The market continues to try to register the right prices in the beef sector with conflicting short-term and long-term fundamentals continuing to emerge. The mid-year report showed no expansion in the cattle herd and recorded a 2 percent decline on a year-to-year basis in the heifers held for beef cow replacement. This continues to be a long liquidation phase and is moving the total numbers in the industry back down toward levels that will inevitably be bullish. Against that, however, we have a very large number of cattle on feed, and the outlook for the second half of the year for most analysts is switching from one with significant declines in beef production to even or up slightly in beef production. You can see this influence in the markets where we have pushed the futures back down in the low $70s, and cash, depending on how many Choice cattle are in the particular load, is either in the $69 plus area or slightly above $70. Recognizing there is something of a battle going on between those longer term and shorter term fundamentals, I do think we are seeing signs of a rally in the cattle complex this week.

The October live cattle futures show Monday's and Tuesday's lows plunging down into the rather large chart gap that was left back in mid-May. There is typically a nest of buying orders sitting around the top of that chart gap. The close on Tuesday was not particularly strong but Wednesday's prices are trading up to the $74 level and above, and I think we are ready for a correction of this price plunge from $76 down toward $73 on that October contract. On any dips toward the lows, as a selective hedger, I would be looking to buy those short positions back. I do think we will see at least a correction of this recent price dip and expect to see something up in the $74.75-$75 area as an opportunity to place or replace those hedges on that October contract. The October feeder cattle contract doesn't look quite as positive because corn is also a factor. This market has dropped from above $92 back in late June down toward $89. Anyone needing protection in this market or looking for an opportunity to take profits on long hedges should look for something up in the $90.50-$91 area as a reasonable rally to the upside in these fall feeder cattle.

In the pork sector, lean hog prices are holding up toward $70, and this market is benefiting from fundamentals that show no significant signs of expansion.

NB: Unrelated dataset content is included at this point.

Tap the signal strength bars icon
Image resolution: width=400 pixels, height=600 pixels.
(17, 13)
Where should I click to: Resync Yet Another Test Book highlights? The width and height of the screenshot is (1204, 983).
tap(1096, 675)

We have seen, historically, years in which hogs were very profitable and expansion didn't occur even though corn was cheap. That happens usually after a difficult period and producers are paying down debt. I believe that is what is happening this year, and I don't think we will see any significant expansion until they and the bankers get the wrinkles worked out of the financial picture. That October hog contract last week ran above $60.50 and within a matter of 15 cents to 20 cents per hundredweight of the highs that were recorded after the June report. I love those opportunities to suggest selling and short hedging these markets on rallies toward the contract highs and always encourage you to back off a bit because there will be a nest of sell orders sitting right around that contract high. I would definitely hold short hedge positions now that were placed on that rally last week and let's monitor the steep uptrend line in this market and see if the market can hold these levels.

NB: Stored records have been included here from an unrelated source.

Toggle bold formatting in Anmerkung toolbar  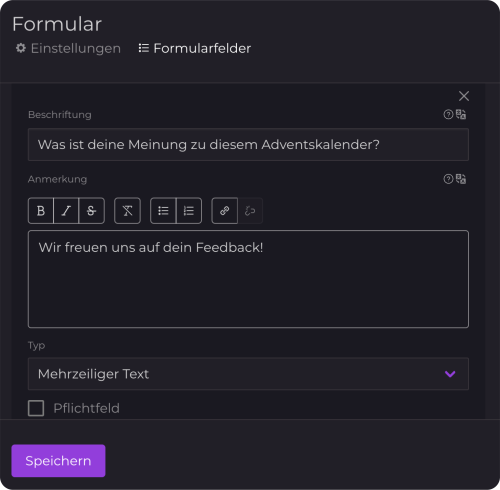[41, 211]
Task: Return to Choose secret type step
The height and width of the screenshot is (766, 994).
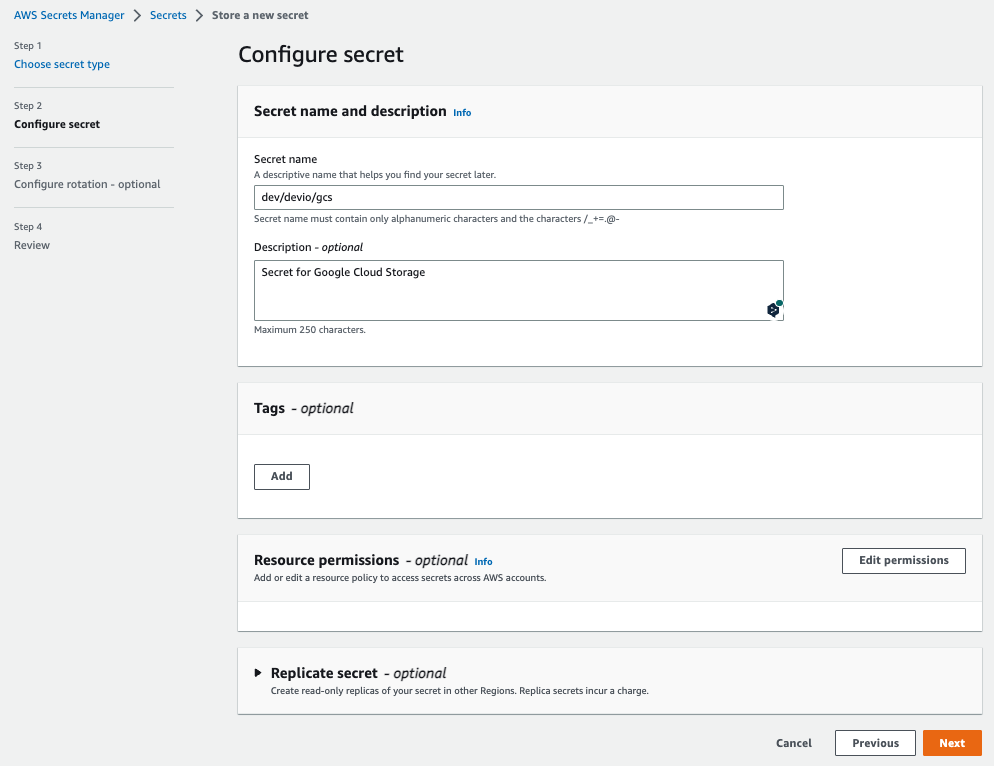Action: (x=62, y=64)
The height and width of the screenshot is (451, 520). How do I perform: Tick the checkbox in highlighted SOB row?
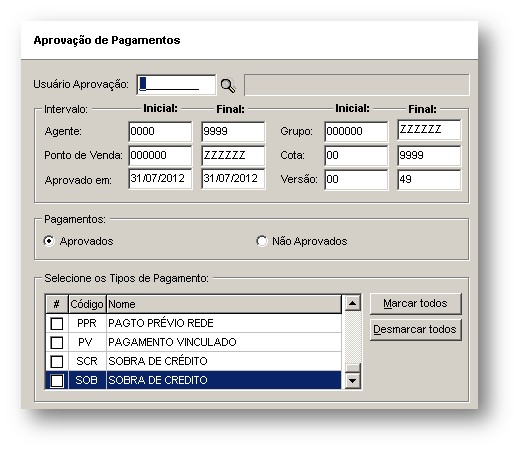pos(57,380)
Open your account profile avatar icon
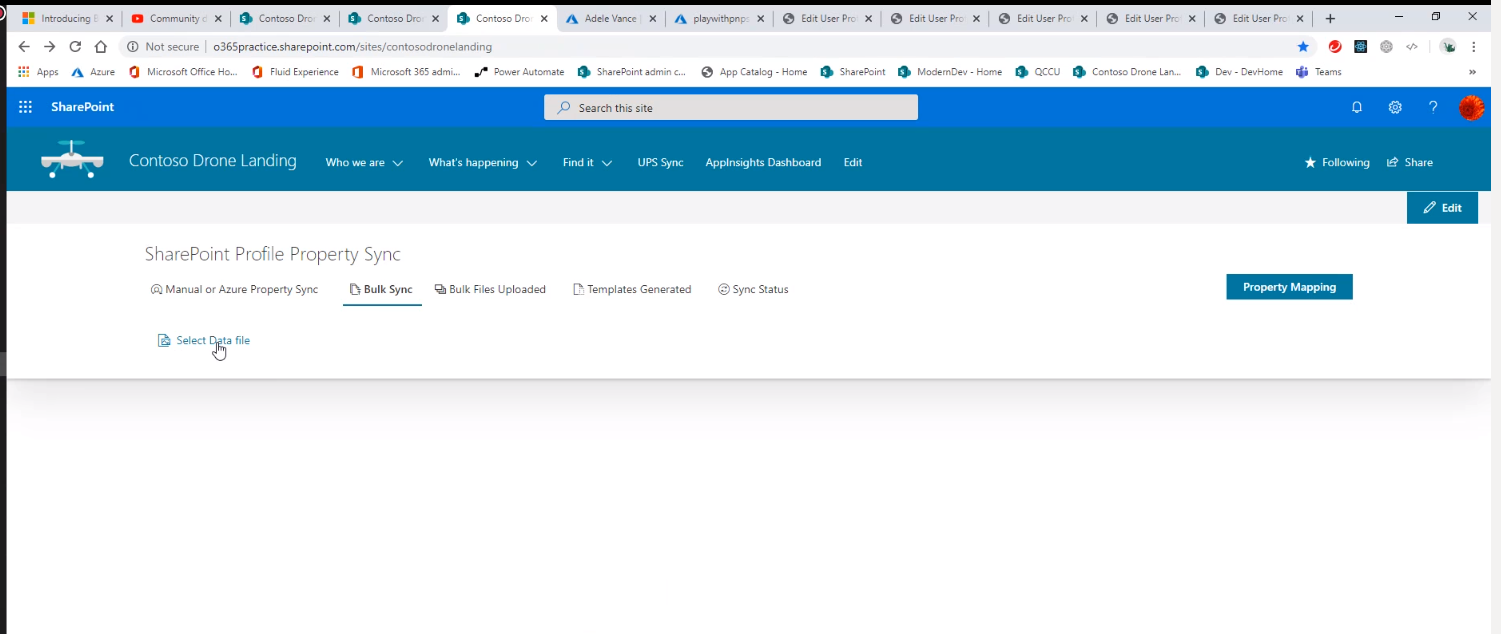Image resolution: width=1501 pixels, height=634 pixels. coord(1472,107)
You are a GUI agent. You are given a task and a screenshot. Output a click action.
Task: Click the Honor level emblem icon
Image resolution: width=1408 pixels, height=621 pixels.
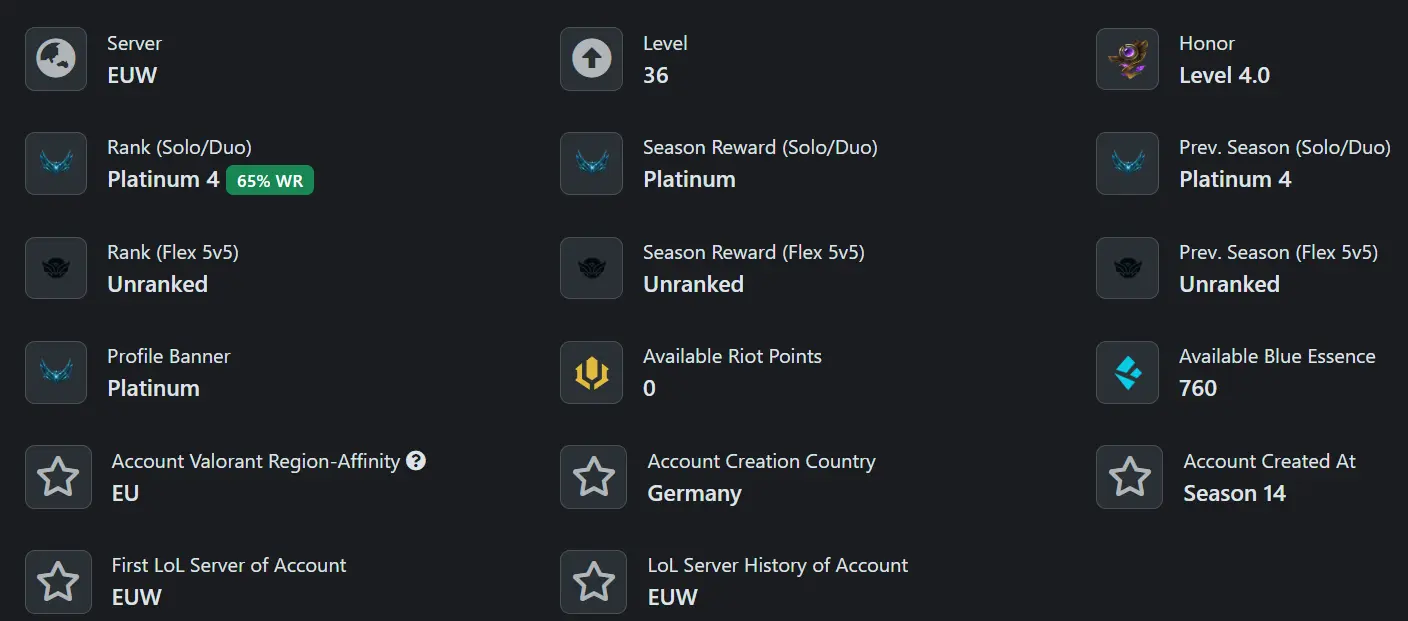(1127, 59)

Fundamentals driven by the weather are at work in the grain and oilseed markets. December corn got a boost on Tuesday by crop conditions being less favorable than had been expected. The hot weather continues in the Midwest, and the weather fronts have moved through at least for the time being. But there is also a growing perception in many areas that corn development has moved to the point that it is not likely to deteriorate much further and the crop will still be large even though yields might drop back to trend or below this year. The soybean market benefited from similar news. Neither of these markets could close on Tuesday with all the strength they had started with and closed near the middle of the trading range. Weather from the tropical storm Barry that came up into the Delta states in the Southeast has some chance of boosting prospects for yields in those states, especially where beans had been planted after wheat and would still benefit from moisture.

I am showing the December corn chart again this week. There is clearly resistance across the late-July high at about $2.36, and my target is the July high up around $2.47. As I suggested last week, if we get any weather-related rally that gives us a rally toward those highs, I would be an aggressive seller. This is the time to place or replace short hedges. Users of corn who are holding long hedges and are willing to be a selective hedger ought to look at taking profits on the same rally. The pattern on the November soybeans is very similar. There is a set of July highs now at about $5.16 that will be the first resistance on any rally, and then we have that spike to about the $5.38 level that occurred in mid-July. I would sell this market on a rally toward $5.15, and if we are fortunate enough to see a rally toward that $5.38 high, sell it aggressively. Users of soybeans and soybean meal ought to key off this November contract and look at taking profits on those long hedge positions at the same time.

The wheat markets are starting to take on a different look with the Kansas City hard red winter wheat making new contract lows this week, dipping down toward the $3.11 level on Monday. The Chicago contract has made its low in late June just below the $2.70 level. I would expect the December Kansas City contract to try to find a bottom around this $3.10 level. That should bring some bottoming action in the high $2.70s on the December Chicago contract. Fundamentally, at the world level, there is reason to argue that prices should improve in this market. Just keep in mind that it will be difficult to do as long as we are seeing weakness in corn and soybeans as we move into the fall months. I would certainly think about lifting short hedges on wheat that you are holding in storage on a dip down toward that $3.10-$3.12 area that we recorded on Monday of this week. Be prepared to replace those short hedges if we see two consecutive closes at new contract lows, which I do not think will occur.